Probably upstream cmark has some changes that aren't yet in GitHub's cmark fork, or perhaps they are but the cmark-gfm package doesn't contain the latest?

jgm commented 5 years ago

I see this commit which is part of the 0.29 release of cmark:

commit 6122d5cc3c5e5e8f94f203daddfd38a36be7aed4
Author: John MacFarlane <jgm@berkeley.edu>
Date:   Sat Apr 6 10:20:02 2019 -0700

    commonmark renderer: improve escaping.

    URL-escape special characters when escape mode is URL,
    and not otherwise.

    Entity-escape control characters (< 0x20) in non-literal
    escape modes.

Looks like these changes are in cmark-gfm 0.2, though, so I'm still not understanding why pandoc isn't working... (EDIT: These changes don't seem relevant to list bullets.)

jgm commented 5 years ago

Hm.

*Text.Pandoc.CSV CMarkGFM> nodeToCommonmark [] (Just 72) $ commonmarkToNode [] [] "aaaaaaaaaaaaaaaaaaaaaaaaaaaaaaaaaaaaaaaaaaaaaaaaaaaaaaaaaaaaaaaaaaaaaaa\n1\\. aaaaaa\n"
"aaaaaaaaaaaaaaaaaaaaaaaaaaaaaaaaaaaaaaaaaaaaaaaaaaaaaaaaaaaaaaaaaaaaaaa\n1. aaaaaa\n"

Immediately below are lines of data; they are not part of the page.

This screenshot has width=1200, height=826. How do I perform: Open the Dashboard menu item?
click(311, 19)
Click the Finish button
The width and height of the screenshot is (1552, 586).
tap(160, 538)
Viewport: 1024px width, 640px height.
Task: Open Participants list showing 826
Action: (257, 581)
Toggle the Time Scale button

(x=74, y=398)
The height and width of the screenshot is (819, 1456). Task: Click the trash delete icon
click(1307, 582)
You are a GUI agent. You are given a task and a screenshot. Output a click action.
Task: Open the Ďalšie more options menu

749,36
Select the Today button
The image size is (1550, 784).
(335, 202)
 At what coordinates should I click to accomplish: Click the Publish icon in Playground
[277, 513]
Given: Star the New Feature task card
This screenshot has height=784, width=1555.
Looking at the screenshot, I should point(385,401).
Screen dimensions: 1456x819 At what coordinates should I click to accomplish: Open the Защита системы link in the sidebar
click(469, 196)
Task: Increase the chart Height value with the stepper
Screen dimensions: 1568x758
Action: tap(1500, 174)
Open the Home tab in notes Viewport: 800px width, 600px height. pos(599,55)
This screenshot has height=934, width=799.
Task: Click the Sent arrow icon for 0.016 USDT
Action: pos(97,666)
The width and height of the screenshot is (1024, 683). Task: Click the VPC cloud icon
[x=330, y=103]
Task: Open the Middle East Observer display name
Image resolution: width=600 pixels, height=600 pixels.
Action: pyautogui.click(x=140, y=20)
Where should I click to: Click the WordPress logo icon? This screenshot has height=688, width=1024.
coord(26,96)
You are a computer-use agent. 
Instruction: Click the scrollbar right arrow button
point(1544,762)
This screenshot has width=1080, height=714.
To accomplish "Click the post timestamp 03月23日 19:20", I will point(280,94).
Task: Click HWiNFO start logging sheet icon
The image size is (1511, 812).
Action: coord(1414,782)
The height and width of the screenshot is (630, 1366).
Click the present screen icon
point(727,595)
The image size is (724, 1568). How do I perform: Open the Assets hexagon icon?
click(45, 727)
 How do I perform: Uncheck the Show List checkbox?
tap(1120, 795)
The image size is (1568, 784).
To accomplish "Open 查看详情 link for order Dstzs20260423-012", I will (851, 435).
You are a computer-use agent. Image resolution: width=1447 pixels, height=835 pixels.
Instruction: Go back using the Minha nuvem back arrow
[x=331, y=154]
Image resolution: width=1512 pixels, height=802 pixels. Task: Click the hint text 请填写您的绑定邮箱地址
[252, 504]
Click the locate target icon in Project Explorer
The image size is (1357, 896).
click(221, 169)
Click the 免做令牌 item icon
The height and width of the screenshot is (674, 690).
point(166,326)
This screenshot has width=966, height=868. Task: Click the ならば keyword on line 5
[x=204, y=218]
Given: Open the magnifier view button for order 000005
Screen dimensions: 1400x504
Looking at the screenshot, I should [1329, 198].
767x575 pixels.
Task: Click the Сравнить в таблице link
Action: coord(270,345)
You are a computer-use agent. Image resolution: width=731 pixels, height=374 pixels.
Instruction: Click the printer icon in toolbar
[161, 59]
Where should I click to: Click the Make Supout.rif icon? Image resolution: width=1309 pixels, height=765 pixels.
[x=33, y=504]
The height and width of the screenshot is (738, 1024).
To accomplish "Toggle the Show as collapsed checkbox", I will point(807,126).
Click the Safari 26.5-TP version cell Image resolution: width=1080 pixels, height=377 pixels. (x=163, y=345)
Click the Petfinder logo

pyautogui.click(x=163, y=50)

So the escaping isn't done properly in the cmark-gfm Haskell library. Yet if I compile cmark-gfm C library and run the executable, it is done properly.

jgm commented 5 years ago

Interesting.

% pandoc -f commonmark -t commonmark --wrap=preserve
aaaaaaaaaaaaaaaaaaaaaaaaaaaaaaaaaaaaaaaaaaaaaaaaaaaaaaaaaaaaaaaaaaaaaaaa
1\. aaaaaaaaaa 
aaaaaaaaaaaaaaaaaaaaaaaaaaaaaaaaaaaaaaaaaaaaaaaaaaaaaaaaaaaaaaaaaaaaaaaa
1\. aaaaaaaaaa
% pandoc -f commonmark -t commonmark --wrap=auto
aaaaaaaaaaaaaaaaaaaaaaaaaaaaaaaaaaaaaaaaaaaaaaaaaaaaaaaaaaaaaaaaaaaaaaaa
1\. aaaaaaaaaa 
aaaaaaaaaaaaaaaaaaaaaaaaaaaaaaaaaaaaaaaaaaaaaaaaaaaaaaaaaaaaaaaaaaaaaaaa
1. aaaaaaaaaa

So, with --wrap=preserve it works fine but with --wrap=auto it fails to escape properly. I can duplicate this using the cmark executable from the C library:

% ./build/src/cmark-gfm -t commonmark --width 0
aaaaaaaaaaaaaaaaaaaaaaaaaaaaaaaaaaaaaaaaaaaaaaaaaaaaaaaaaaaaaaaaaaaaaaaa
1\. aaaaaaaaaa 
aaaaaaaaaaaaaaaaaaaaaaaaaaaaaaaaaaaaaaaaaaaaaaaaaaaaaaaaaaaaaaaaaaaaaaaa
1\. aaaaaaaaaa
% ./build/src/cmark-gfm -t commonmark --width 72
aaaaaaaaaaaaaaaaaaaaaaaaaaaaaaaaaaaaaaaaaaaaaaaaaaaaaaaaaaaaaaaaaaaaaaaa
1\. aaaaaaaaaa 
aaaaaaaaaaaaaaaaaaaaaaaaaaaaaaaaaaaaaaaaaaaaaaaaaaaaaaaaaaaaaaaaaaaaaaaa
1. aaaaaaaaaa

So this really is a problem in the cmark library, not pandoc itself.

lewer commented 1 year ago

I am not sure it's the same issue, but I've noticed that escaped characters disappear after line breaks :

% printf "foo  \n\- bar" | pandoc -f commonmark_x -t commonmark_x
foo  
- bar
% printf "foo  \n1\. bar" | pandoc -f commonmark_x -t commonmark_x                                                                                                                 
foo  
1. bar

which is annoying because it creates a list

Instead I would expect


% printf "foo  \n\- bar" | pandoc -f commonmark_x -t commonmark_x
foo  
\- bar
jgm commented 1 year ago

Escapes are not represented in the AST, so they will not round-trip.